I designed von Hexendorf’s printed marketing pamphlet in PowerPoint, and reduced it size for printing in 28mm scale. A few miniature copies of the pamphlet are littered across the scene, by the wine, and dropped on the cobbles. 

The improvised target is a scratch built easel made from plasti-card, with a reduced scale print of Louis XIV as the target. (I am sure that Count von Hexendorf probably used a print of the Emperor or King of Spain when selling weapons to the French).

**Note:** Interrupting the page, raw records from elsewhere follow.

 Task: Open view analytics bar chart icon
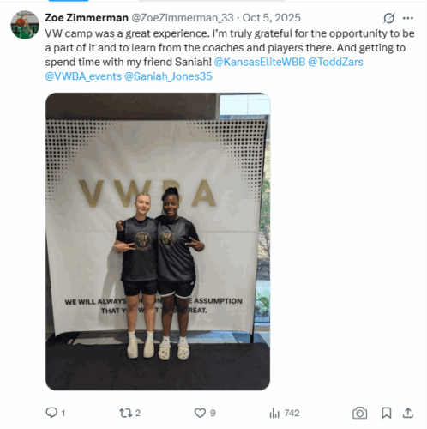[274, 413]
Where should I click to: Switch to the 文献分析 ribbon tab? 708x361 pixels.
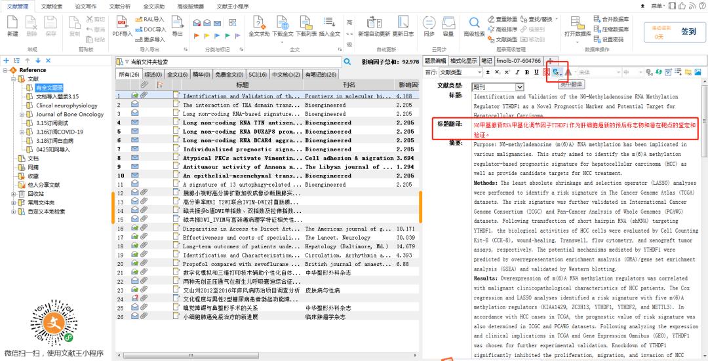tap(119, 5)
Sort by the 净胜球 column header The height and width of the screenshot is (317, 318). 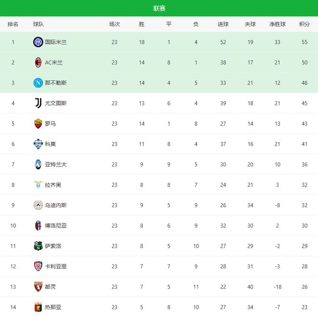click(277, 24)
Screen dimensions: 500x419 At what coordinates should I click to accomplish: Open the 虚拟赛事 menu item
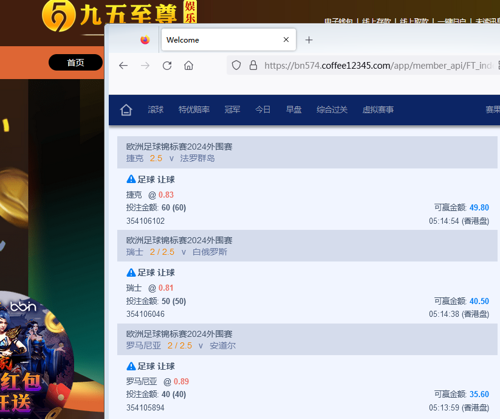pos(378,110)
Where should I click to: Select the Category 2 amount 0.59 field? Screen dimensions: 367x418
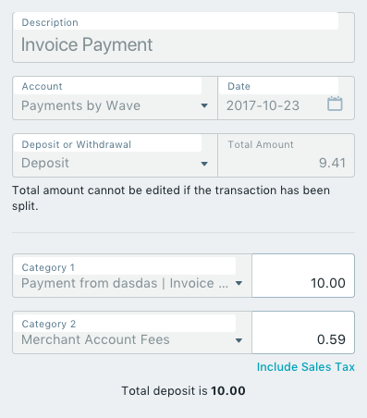(303, 332)
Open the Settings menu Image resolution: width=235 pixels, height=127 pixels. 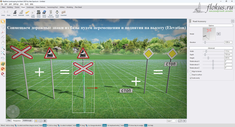(16, 4)
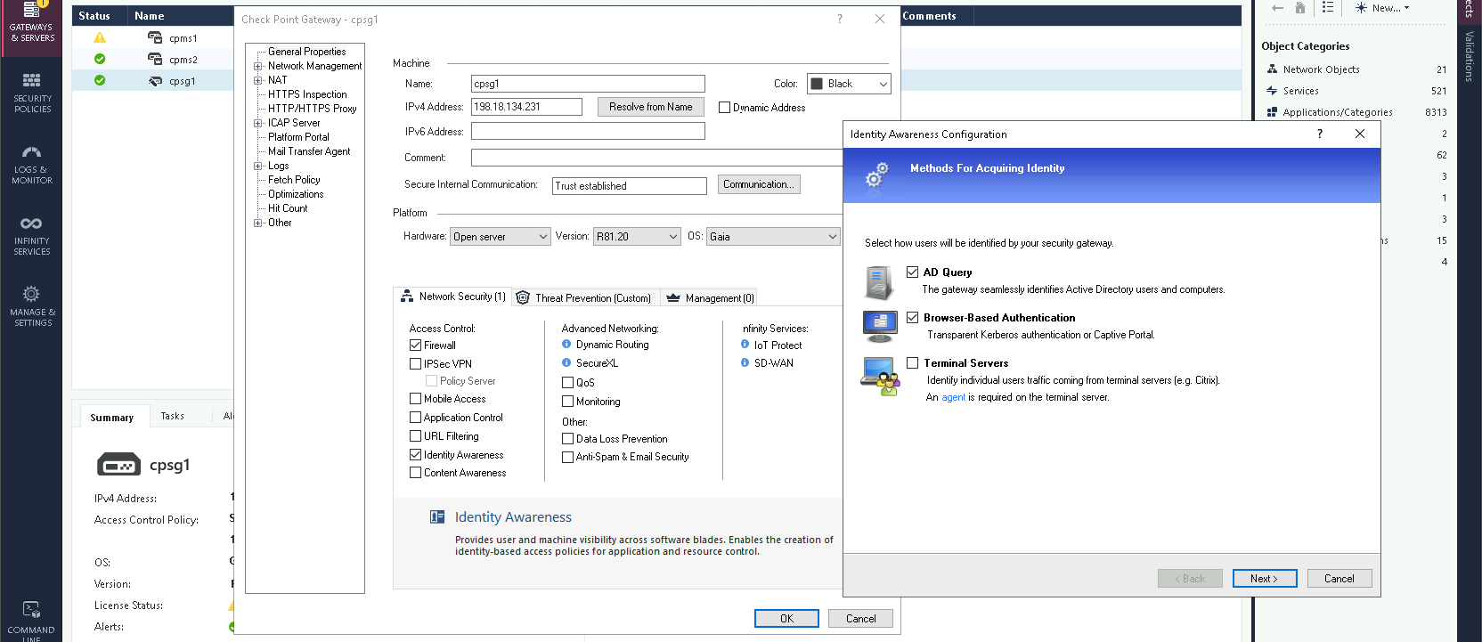Open the Version R81.20 dropdown

(x=637, y=237)
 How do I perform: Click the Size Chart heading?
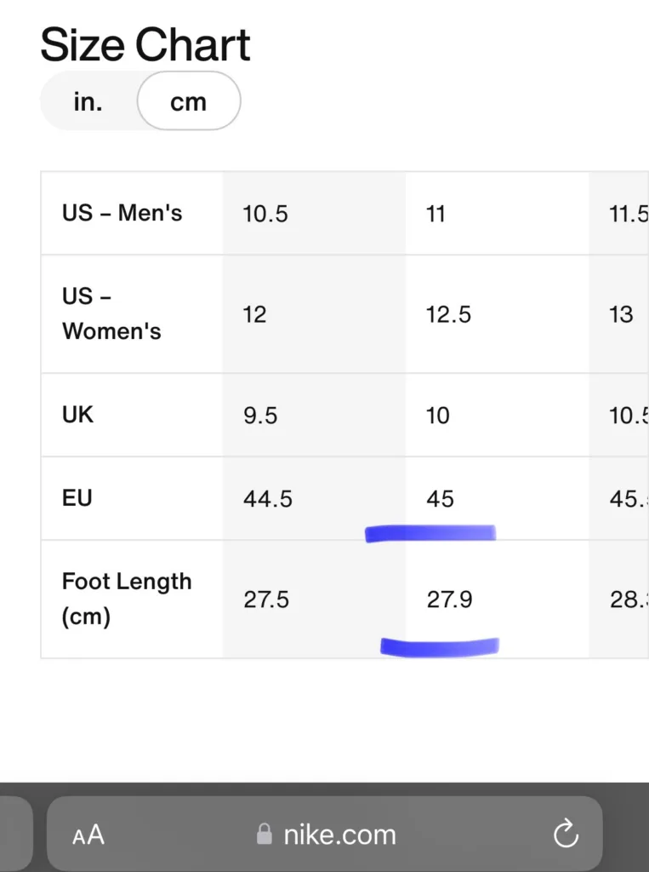tap(145, 44)
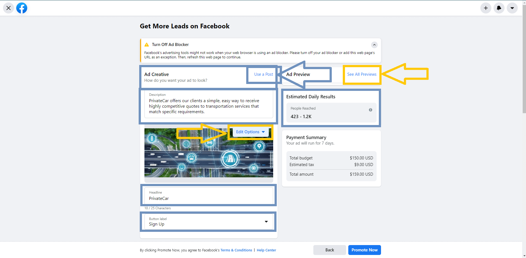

There are spare prints, rolled up, around the back of the crates, in case the shooting demonstration decimates the print being used. 

However, at least one of the “musquette” balls seems to have missed. What kind of “veterans” are Pavel and Hans, one might wonder...




The letters of recommendation (perhaps forged) and the contracts by the bottles of Hungarian wine are simply written on tea-stained paper and glued down with PVA onto the base.

The ‘straw’ is cuttings from a floor mat and the autumn turning leaves came from ‘Antenociti’s Workshop’.





And because this is all part of my ludicrously indulgent Laarden 1688 project, here’s the accompanying Collectible Character Card for “Count von Hexendorf”, together with the other Collectible Character Cards in this Challenge XI so far.




All that’s now left is to see is whether Count von Henendorf is all that he seems. Feel free to join me in the dice roll, dear Challengers:

Dice roll (D6)

The “Financier or Fraud” Table
1, 2“A most impressive demonstration of Armes” : You’re impressed, the wine is excellent and you sign the contracts. The only unnerving thing is the breadth of Count von Hexendorf’s smile, barely impaired by his tobacco stained teeth.
3, 4“We need guns... lots of guns”: You don’t need new fancy English pistols but you need an awful lot of muskets. And none of those fancy French “musquettes” the Count keeps talking about. You take the crates of weapons that the Count has brought and ask to triple his standard order. You optimistically wonder if he can supply horses as well? The Count, Hans and Pavel all smile broadly in unison and open another bottle of the very good Hungarian wine.
5, 6“Who is this peacock?” Your grandmother knows more about French dragoons than the “Count” does. You rumble von Hexendorf, who shuffles around suspiciously and makes various excuses, most of which involve blaming ‘market conditions’ for a dodgy mis-firing “musquette”. Later that night, your factotum spies “Count” von Hexendorf, Hans and Pavel loading crates of damaged and mis-firing weapons onto an old wagon in Guldensporenstraat.


For the points, there’s five 25mm figures at 5 points each (25 points), plus 20 for the Armoury theme, totalling 45 points. I thought that the rest of the base might be worth a couple of points - say 2 for the base and maybe 3 for the weapons - well, they are the latest technology, after all. That would total up to... 50 points.